# LGF Technical Manifest: System Specifications & Logic
Version: 2026.1.4
Status: Production-Ready

## 1. The "Bench" Infrastructure Model
LGF redefines the container lifecycle by treating a "Bench" as a state-managed virtual machine equivalent.

- **Isolation Logic:** Each Bench is a dedicated Docker Network (`lgf-net-[id]`). No inter-bench routing is permitted by default.
- **Deterministic Ports:** - Primary: `8080 + n` (where `n` is bench index).
  - Secondary/API: `(8080 + n) + 100`.
- **Resource Governance:** CPU/RAM limits are defined in the JSON contract. LGF enforces these at the `docker run` level to prevent noisy neighbor syndrome on single-host deployments.

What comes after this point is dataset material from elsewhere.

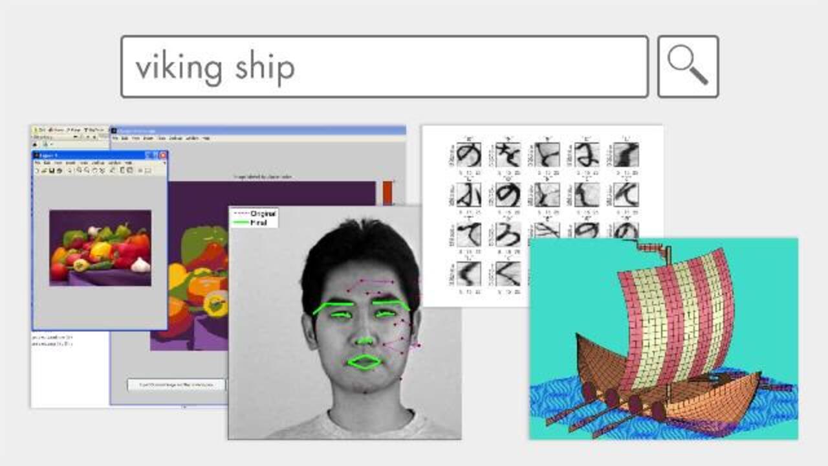Screen dimensions: 828x466
Task: Open Help menu in large segmented-peppers window
Action: (206, 139)
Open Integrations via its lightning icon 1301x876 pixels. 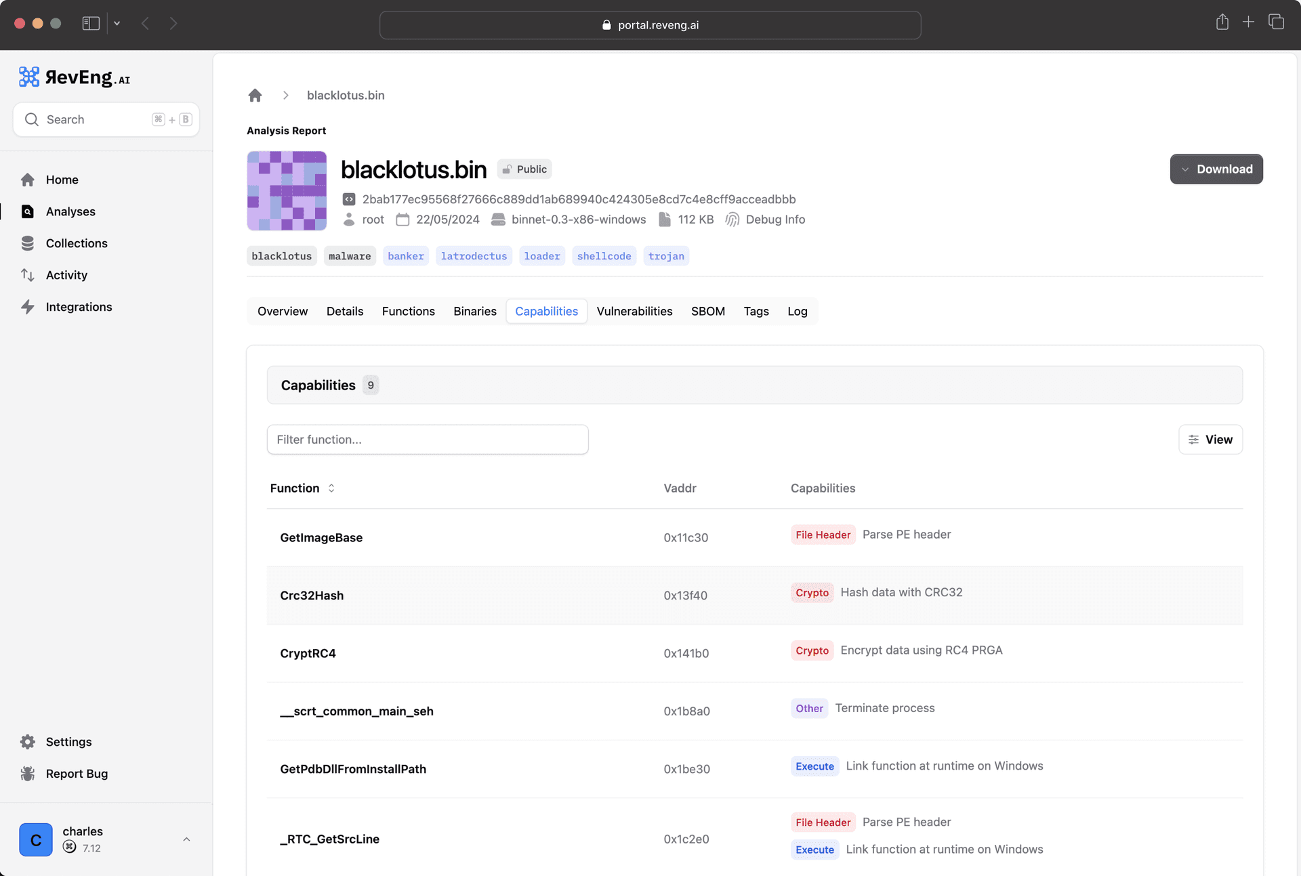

## 2. Governance via JSON Contracts & Drivers
LGF is a **Refusal-Based System**. If it isn't in the contract, it doesn't exist.

- **JSON Contracts:** Define the "Intent." This includes image tags, environment variables, volume mounts, and network exposure.
- **Scripted Drivers:** Library-specific logic that translates JSON Intent into Host Execution. Drivers handle the "quirks" of complex apps (e.g., initializing MariaDB for ERPNext).
- **Authorized Sources:** LGF is seeded with an internal **GitLab instance**. 
  - All library drivers and container images are mirrored locally. 
  - The system is designed for **Air-Gapped resilience**; once seeded, it does not require external registry access to rebuild a bench.

## 3. Security & Networking (The Fortress Model)
- **Host Firewall:** LGF manages `firewalld` directly. 
  - It creates **Rich Rules** that REJECT all traffic to bench ports except from the designated Reverse Proxy IP (Internal or External).
- **Reverse Proxy:** - *Internal:* Automated Nginx/Caddy publishing at `[bench-name].[domain]`.
  - *External:* If an external RP is defined, LGF closes all host ports to everyone except that RP's specific IP.
- **Identity (Roadmap Q3/Q4 2026):** Keycloak library implementation. LGF will manage the Keycloak deployment but will remain "App-Data Unaware" to maintain architectural purity.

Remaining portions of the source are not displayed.